Word and item position data:
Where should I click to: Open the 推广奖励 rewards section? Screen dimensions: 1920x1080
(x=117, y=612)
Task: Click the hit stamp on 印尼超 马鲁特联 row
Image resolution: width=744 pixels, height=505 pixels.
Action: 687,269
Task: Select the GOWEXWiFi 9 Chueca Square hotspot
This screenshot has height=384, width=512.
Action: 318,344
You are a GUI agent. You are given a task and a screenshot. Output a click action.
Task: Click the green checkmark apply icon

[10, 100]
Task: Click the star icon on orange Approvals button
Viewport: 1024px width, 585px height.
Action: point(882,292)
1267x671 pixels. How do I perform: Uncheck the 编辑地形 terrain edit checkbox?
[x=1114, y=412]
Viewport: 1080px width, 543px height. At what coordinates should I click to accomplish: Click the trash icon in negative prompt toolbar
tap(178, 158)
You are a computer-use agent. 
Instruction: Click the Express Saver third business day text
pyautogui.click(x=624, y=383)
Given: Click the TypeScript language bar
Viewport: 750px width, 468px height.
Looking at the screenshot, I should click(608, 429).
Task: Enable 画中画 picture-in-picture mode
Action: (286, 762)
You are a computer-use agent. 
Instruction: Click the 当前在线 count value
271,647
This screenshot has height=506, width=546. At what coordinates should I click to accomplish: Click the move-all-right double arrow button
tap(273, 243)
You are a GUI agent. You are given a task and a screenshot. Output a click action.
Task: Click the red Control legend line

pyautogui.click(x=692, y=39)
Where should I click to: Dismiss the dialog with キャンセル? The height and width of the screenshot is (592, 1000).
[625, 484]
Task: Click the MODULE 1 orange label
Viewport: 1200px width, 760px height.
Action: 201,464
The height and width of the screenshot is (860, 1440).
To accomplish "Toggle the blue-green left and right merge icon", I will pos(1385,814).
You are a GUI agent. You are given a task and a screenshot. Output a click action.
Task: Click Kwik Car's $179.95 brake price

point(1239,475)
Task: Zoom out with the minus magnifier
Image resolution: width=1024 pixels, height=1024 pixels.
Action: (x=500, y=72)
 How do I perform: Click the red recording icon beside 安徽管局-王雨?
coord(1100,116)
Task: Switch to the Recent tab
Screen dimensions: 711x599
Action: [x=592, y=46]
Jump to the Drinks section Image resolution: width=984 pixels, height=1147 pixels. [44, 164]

## SET EXERCISE
Output every line of the records above as a JSON list of strings, one string per line, with blank lines omitted.

## WRITTEN REPLY
[
  "Where should I click to: Open the 推广奖励 rewards section? Screen dimensions: 1920x1080",
  "(x=117, y=612)",
  "Task: Click the hit stamp on 印尼超 马鲁特联 row",
  "Image resolution: width=744 pixels, height=505 pixels.",
  "Action: 687,269",
  "Task: Select the GOWEXWiFi 9 Chueca Square hotspot",
  "This screenshot has height=384, width=512.",
  "Action: 318,344",
  "You are a GUI agent. You are given a task and a screenshot. Output a click action.",
  "Task: Click the green checkmark apply icon",
  "[10, 100]",
  "Task: Click the star icon on orange Approvals button",
  "Viewport: 1024px width, 585px height.",
  "Action: point(882,292)",
  "1267x671 pixels. How do I perform: Uncheck the 编辑地形 terrain edit checkbox?",
  "[x=1114, y=412]",
  "Viewport: 1080px width, 543px height. At what coordinates should I click to accomplish: Click the trash icon in negative prompt toolbar",
  "tap(178, 158)",
  "You are a computer-use agent. ",
  "Instruction: Click the Express Saver third business day text",
  "pyautogui.click(x=624, y=383)",
  "Given: Click the TypeScript language bar",
  "Viewport: 750px width, 468px height.",
  "Looking at the screenshot, I should click(608, 429).",
  "Task: Enable 画中画 picture-in-picture mode",
  "Action: (286, 762)",
  "You are a computer-use agent. ",
  "Instruction: Click the 当前在线 count value",
  "271,647",
  "This screenshot has height=506, width=546. At what coordinates should I click to accomplish: Click the move-all-right double arrow button",
  "tap(273, 243)",
  "You are a GUI agent. You are given a task and a screenshot. Output a click action.",
  "Task: Click the red Control legend line",
  "pyautogui.click(x=692, y=39)",
  "Where should I click to: Dismiss the dialog with キャンセル? The height and width of the screenshot is (592, 1000).",
  "[625, 484]",
  "Task: Click the MODULE 1 orange label",
  "Viewport: 1200px width, 760px height.",
  "Action: 201,464",
  "The height and width of the screenshot is (860, 1440).",
  "To accomplish \"Toggle the blue-green left and right merge icon\", I will pos(1385,814).",
  "You are a GUI agent. You are given a task and a screenshot. Output a click action.",
  "Task: Click Kwik Car's $179.95 brake price",
  "point(1239,475)",
  "Task: Zoom out with the minus magnifier",
  "Image resolution: width=1024 pixels, height=1024 pixels.",
  "Action: (x=500, y=72)",
  " How do I perform: Click the red recording icon beside 安徽管局-王雨?",
  "coord(1100,116)",
  "Task: Switch to the Recent tab",
  "Screen dimensions: 711x599",
  "Action: [x=592, y=46]",
  "Jump to the Drinks section Image resolution: width=984 pixels, height=1147 pixels. [44, 164]"
]